Ma anche i primi nati dovevano obbligatoriamente andare a scuola, almeno fino alla quinta elementare e poi fino alla terza media. Ciò era visto come una discreta perdita di tempo ed un ritardo nell'avviamento al lavoro dei ragazzi destinati a succedere al padre nell'azienda familiare. Per rendere l'idea di tale modo di pensare, i genitori erano soliti rivolgere agli scolari destinati alla campagna un ammonimento in dialetto piemontese ("stüdia che 't sapi"> o, in cuneese "stüdia ch' it sapes"), che, tradotto, vuol dire sia "studia affinchè tu sappia" sia "studia che poi zappi". Ovviamente, nel gioco di parole, si insisteva molto sul secondo significato.

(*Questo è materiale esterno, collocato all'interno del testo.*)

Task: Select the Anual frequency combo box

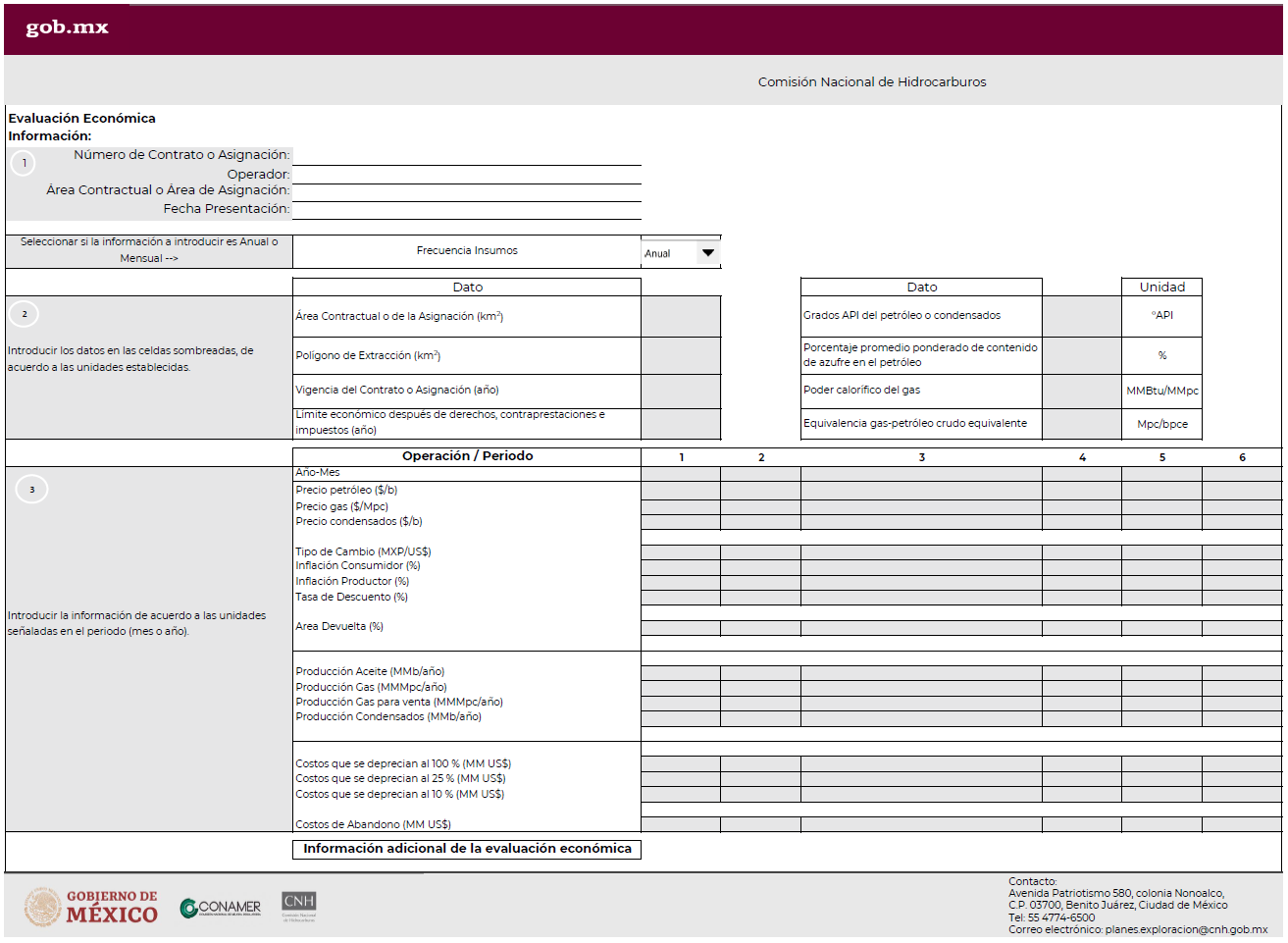Action: (669, 253)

Mi è venuto in mente tale detto, leggendo il disegno di legge che la perfetta Letizia ha preparato per risolvere il problema dei precari: qualche punto (sei, mi pare) in più a chi è già abilitato e va là che vai bene... Passino pure davanti quelli provenienti dalla S.I.S.S (Scuola Interateneo di Specializzazione per la formazione degli insegnanti della scuola secondaria).

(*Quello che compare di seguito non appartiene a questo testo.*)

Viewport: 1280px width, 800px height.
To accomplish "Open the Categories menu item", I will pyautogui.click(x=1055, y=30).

Ohibò! E il merito? Quando ero in servizio (come sovrintendente) ho fatto parte del comitato S.I.S.S. presso l'Università e ne conosco i meccanismi e le finalità. Mi ero fatta la convinzione che fosse un ottimo sistema di preparazione all'insegnamento, monitorabile solo attraverso un concorso ORDINARIO. Ero, e rimango, convinto, che in nessun caso si potesse entrare in ruolo scavalcando chi ha sostenuto e vinto un concorso ORDINARIO. Va bene il riconoscimento della frequenza S.I.S.S. come effettivo servizio; va bene il punteggio maggiorato per chi ha frequentato tale scuola; va bene il numero chiuso per accedere alla stessa. Ma il tutto subordinato al superamento di un concorso ORDINARIO (questo termine ORDINARIO ossessivamente ripetuto in maiuscolo è una pluriripetizione voluta).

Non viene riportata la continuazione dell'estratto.